◆ **What this task involves**
Exclude pictures and give again exactly the lines of the listing, beginning with its first line and ending with the one that contains "初试夏令营 (416, 129)".

◆ **Provided information**
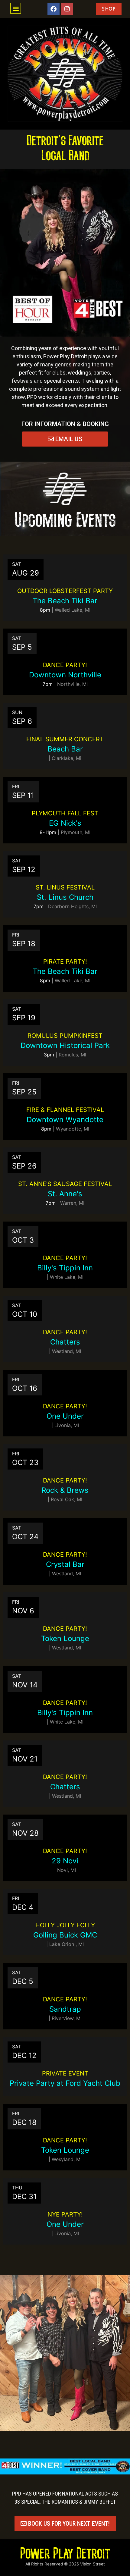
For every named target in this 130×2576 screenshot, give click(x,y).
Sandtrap (65, 2009)
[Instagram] (67, 9)
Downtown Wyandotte (65, 1119)
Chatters (65, 1342)
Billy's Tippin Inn (65, 1267)
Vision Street (92, 2564)
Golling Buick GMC (65, 1935)
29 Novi (65, 1860)
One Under (65, 1416)
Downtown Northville (65, 674)
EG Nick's (65, 823)
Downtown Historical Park (65, 1045)
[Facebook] (53, 9)
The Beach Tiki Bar (65, 600)
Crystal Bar (65, 1564)
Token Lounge (65, 1638)
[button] (15, 8)
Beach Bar (65, 749)
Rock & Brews (65, 1490)
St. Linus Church (65, 897)
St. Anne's (65, 1193)
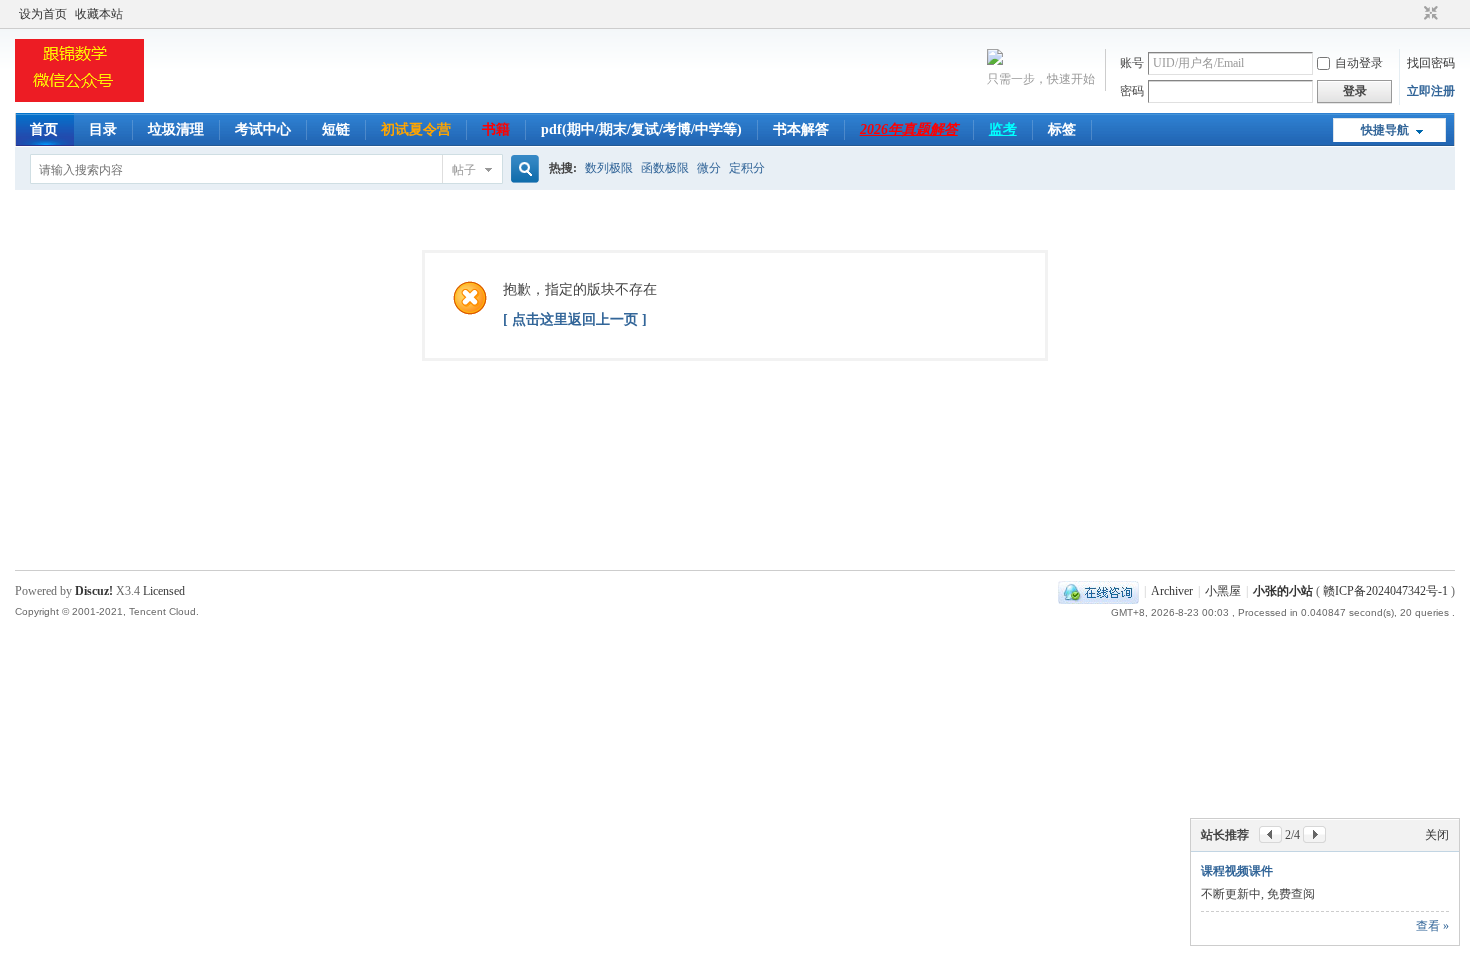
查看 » (1432, 926)
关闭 (1437, 835)
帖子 (464, 170)
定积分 (747, 168)
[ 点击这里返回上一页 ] (575, 319)
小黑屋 (1223, 591)
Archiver (1172, 591)
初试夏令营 (416, 129)
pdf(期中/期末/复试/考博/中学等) (641, 129)
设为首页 (43, 14)
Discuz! (94, 591)
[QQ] (1098, 591)
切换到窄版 (1428, 14)
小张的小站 (1283, 591)
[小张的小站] (79, 101)
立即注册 (1431, 91)
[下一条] (1314, 834)
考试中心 (263, 129)
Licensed (164, 591)
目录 (103, 129)
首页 (44, 129)
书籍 (496, 129)
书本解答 (801, 129)
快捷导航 (1385, 130)
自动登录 (1359, 63)
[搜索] (522, 169)
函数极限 (665, 168)
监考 (1003, 129)
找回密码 (1431, 63)
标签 (1062, 129)
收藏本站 (99, 14)
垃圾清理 (176, 129)
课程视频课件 (1237, 871)
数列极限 (609, 168)
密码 (1132, 91)
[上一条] (1270, 834)
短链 (336, 129)
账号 (1132, 63)
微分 (709, 168)
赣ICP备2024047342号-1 (1385, 591)
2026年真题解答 (909, 129)
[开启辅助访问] (1412, 14)
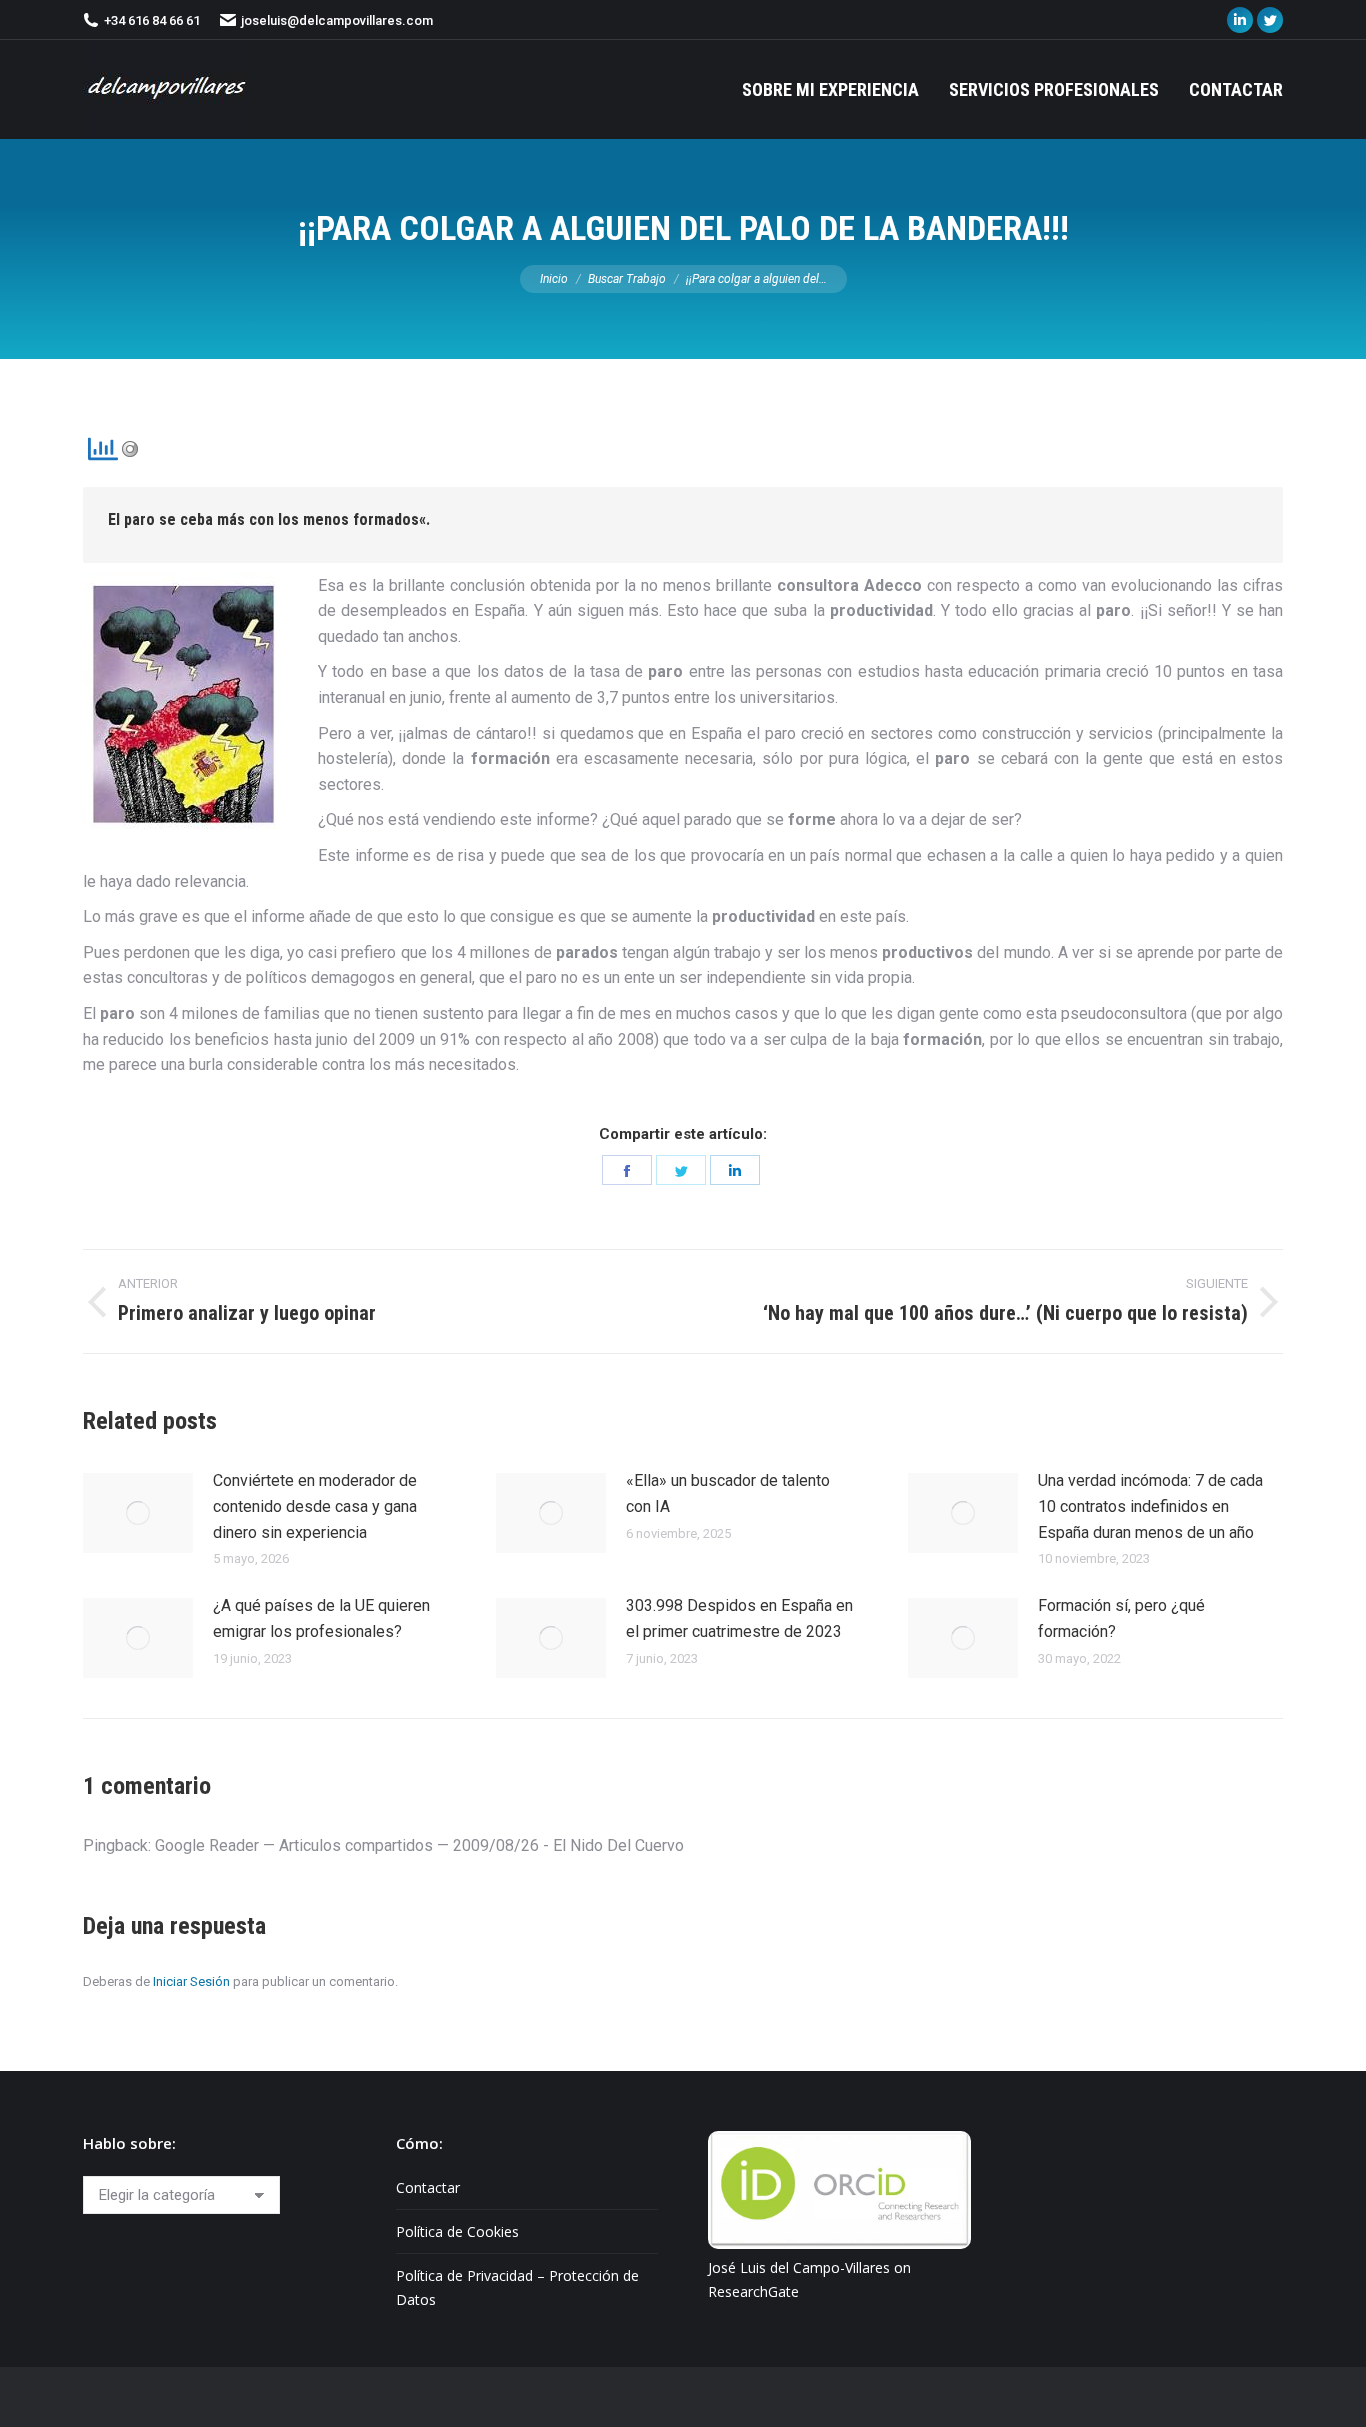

◆ **Written answer**
For every named target in this 130×2576 screenshot, give click(x,y).
Sandtrap (65, 2009)
[Instagram] (67, 9)
Downtown Wyandotte (65, 1119)
Chatters (65, 1342)
Billy's Tippin Inn (65, 1267)
Vision Street (92, 2564)
Golling Buick GMC (65, 1935)
29 Novi (65, 1860)
One Under (65, 1416)
Downtown Northville (65, 674)
EG Nick's (65, 823)
Downtown Historical Park (65, 1045)
[Facebook] (53, 9)
The Beach Tiki Bar (65, 600)
Crystal Bar (65, 1564)
Token Lounge (65, 1638)
[button] (15, 8)
Beach Bar (65, 749)
Rock & Brews (65, 1490)
St. Linus Church (65, 897)
St. Anne's (65, 1193)
查看 » (1432, 926)
关闭 (1437, 835)
帖子 (464, 170)
定积分 (747, 168)
[ 点击这里返回上一页 ] (575, 319)
小黑屋 (1223, 591)
Archiver (1172, 591)
初试夏令营 (416, 129)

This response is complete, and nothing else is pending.